## Material for the task

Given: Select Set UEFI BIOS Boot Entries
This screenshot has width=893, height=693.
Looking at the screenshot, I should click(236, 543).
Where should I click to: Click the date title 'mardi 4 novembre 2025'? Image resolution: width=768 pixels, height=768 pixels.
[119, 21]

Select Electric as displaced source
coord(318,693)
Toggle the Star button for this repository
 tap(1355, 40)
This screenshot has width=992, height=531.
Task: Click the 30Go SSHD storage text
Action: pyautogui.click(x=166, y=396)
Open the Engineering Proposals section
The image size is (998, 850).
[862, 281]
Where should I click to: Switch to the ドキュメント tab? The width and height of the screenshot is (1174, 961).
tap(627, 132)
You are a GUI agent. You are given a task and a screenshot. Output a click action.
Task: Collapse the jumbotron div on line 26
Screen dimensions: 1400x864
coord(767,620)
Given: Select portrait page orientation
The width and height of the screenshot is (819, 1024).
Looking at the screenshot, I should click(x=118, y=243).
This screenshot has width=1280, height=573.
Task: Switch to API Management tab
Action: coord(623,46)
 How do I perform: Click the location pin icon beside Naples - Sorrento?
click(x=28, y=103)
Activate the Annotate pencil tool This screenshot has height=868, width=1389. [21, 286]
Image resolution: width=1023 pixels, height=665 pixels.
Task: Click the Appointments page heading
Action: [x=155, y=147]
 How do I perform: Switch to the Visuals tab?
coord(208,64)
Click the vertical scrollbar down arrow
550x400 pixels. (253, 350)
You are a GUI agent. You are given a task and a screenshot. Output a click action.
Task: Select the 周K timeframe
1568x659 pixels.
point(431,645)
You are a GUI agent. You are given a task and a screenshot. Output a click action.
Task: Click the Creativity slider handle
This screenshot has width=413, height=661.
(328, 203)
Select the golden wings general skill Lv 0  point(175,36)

## Directive
Can you quote the entries above verbatim, from the line containing "Given: Select portrait page orientation" through the line containing "Action: coord(623,46)", including both of those lines?

## Response
Given: Select portrait page orientation
The width and height of the screenshot is (819, 1024).
Looking at the screenshot, I should click(x=118, y=243).
This screenshot has width=1280, height=573.
Task: Switch to API Management tab
Action: coord(623,46)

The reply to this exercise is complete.